┌──
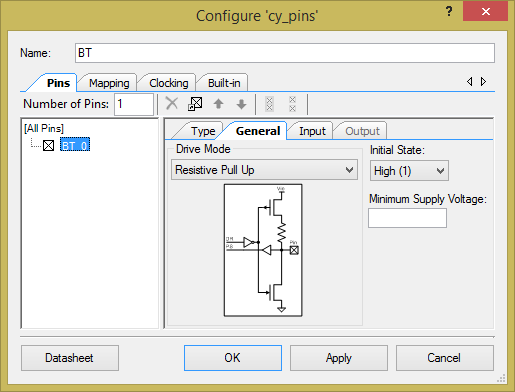The width and height of the screenshot is (515, 392).
Task: Click the Move Down arrow icon
Action: [x=241, y=104]
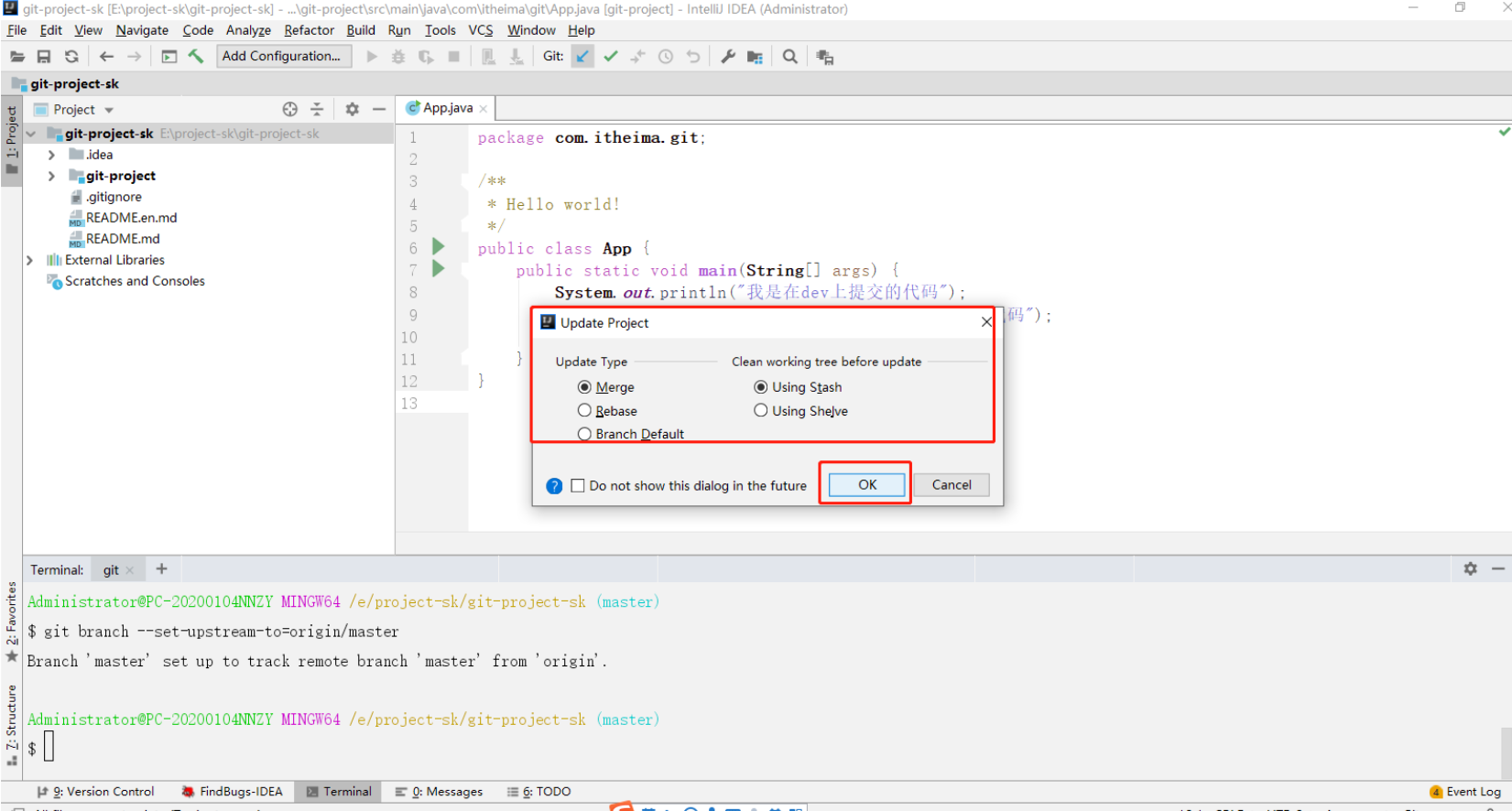Open Settings wrench icon in toolbar
This screenshot has width=1512, height=811.
pyautogui.click(x=728, y=57)
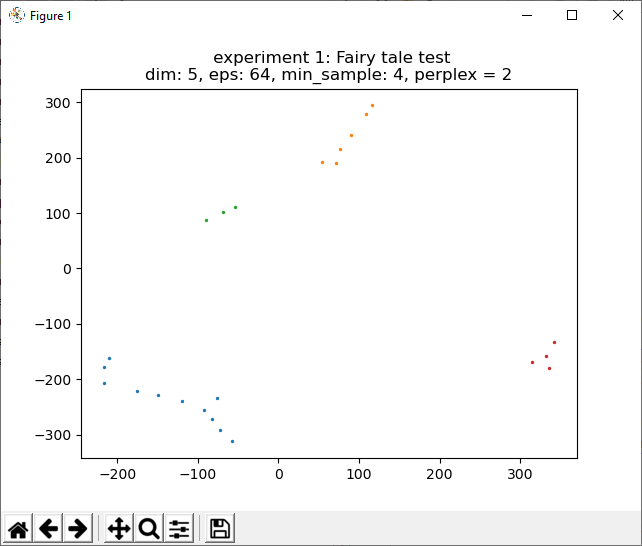The width and height of the screenshot is (642, 546).
Task: Select the topmost red data point
Action: (554, 342)
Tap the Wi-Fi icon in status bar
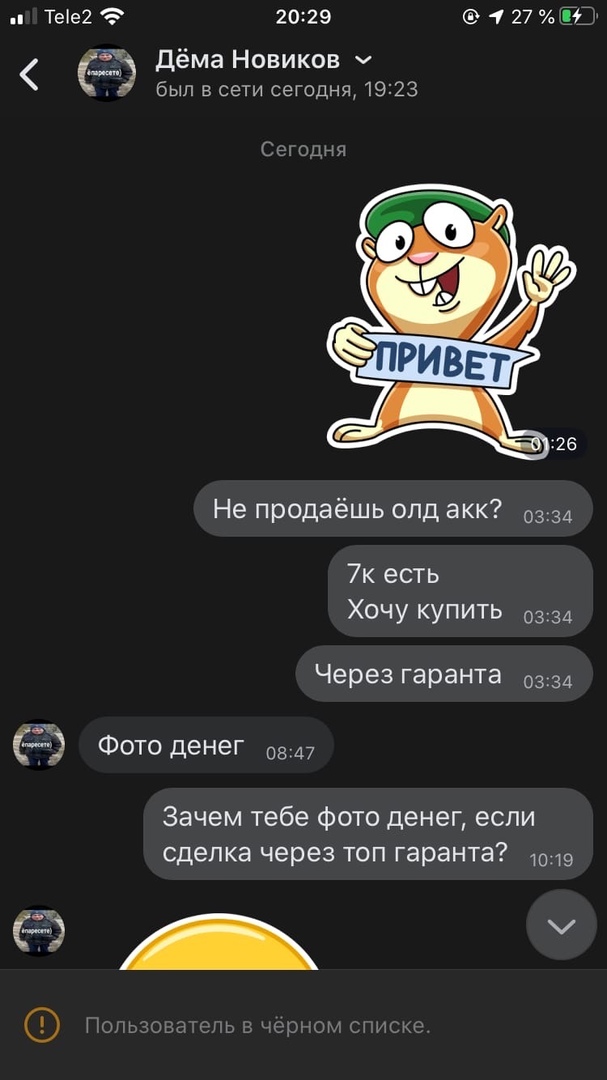The width and height of the screenshot is (607, 1080). pyautogui.click(x=112, y=17)
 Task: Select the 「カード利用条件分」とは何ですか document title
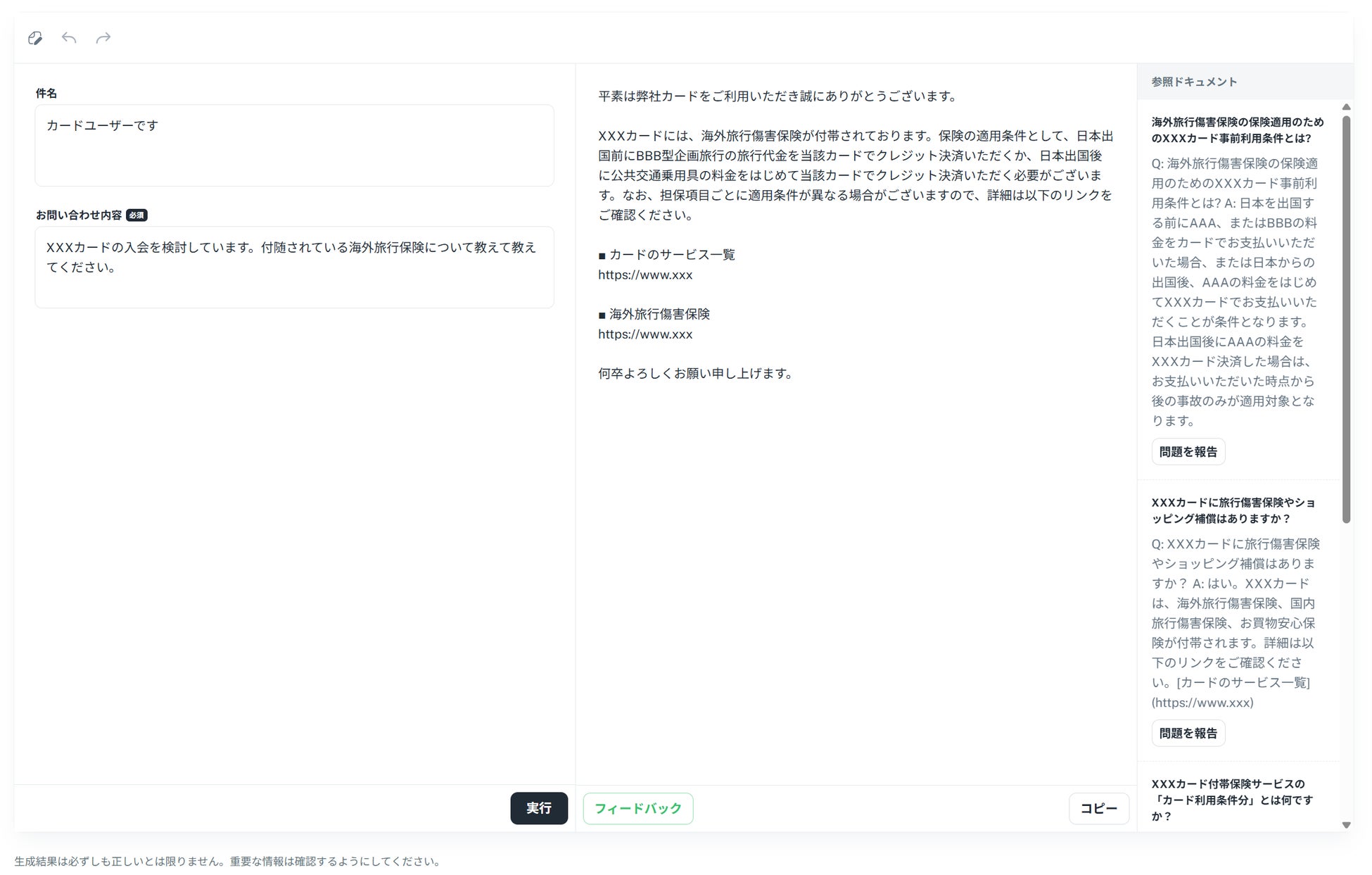point(1231,800)
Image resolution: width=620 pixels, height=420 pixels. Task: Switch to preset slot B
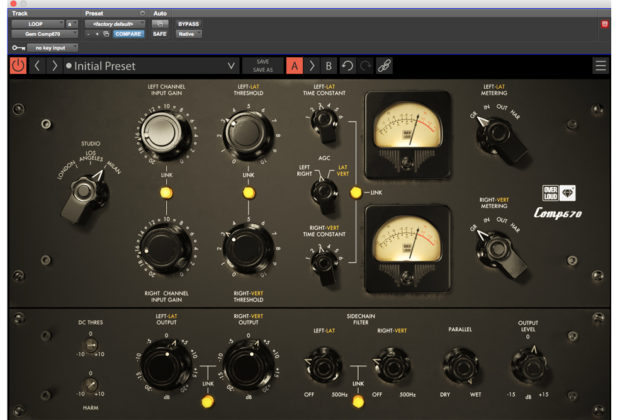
└──
GIVEN INSTRUCTION » Please rewrite every line of the listing above as a Markdown table with the columns "No." and "Text", numbering the rows and skipping blank lines. Leave the pictures out.

FINAL RESULT »
| No. | Text |
|---|---|
| 1 | The width and height of the screenshot is (515, 392). |
| 2 | Task: Click the Move Down arrow icon |
| 3 | Action: [x=241, y=104] |
| 4 | Open Settings wrench icon in toolbar |
| 5 | This screenshot has width=1512, height=811. |
| 6 | pyautogui.click(x=728, y=57) |
| 7 | The width and height of the screenshot is (642, 546). |
| 8 | Task: Select the topmost red data point |
| 9 | Action: (554, 342) |
| 10 | Tap the Wi-Fi icon in status bar |
| 11 | The width and height of the screenshot is (607, 1080). pyautogui.click(x=112, y=17) |
| 12 |  Task: Select the 「カード利用条件分」とは何ですか document title |
| 13 | point(1231,800) |
| 14 | Image resolution: width=620 pixels, height=420 pixels. Task: Switch to preset slot B |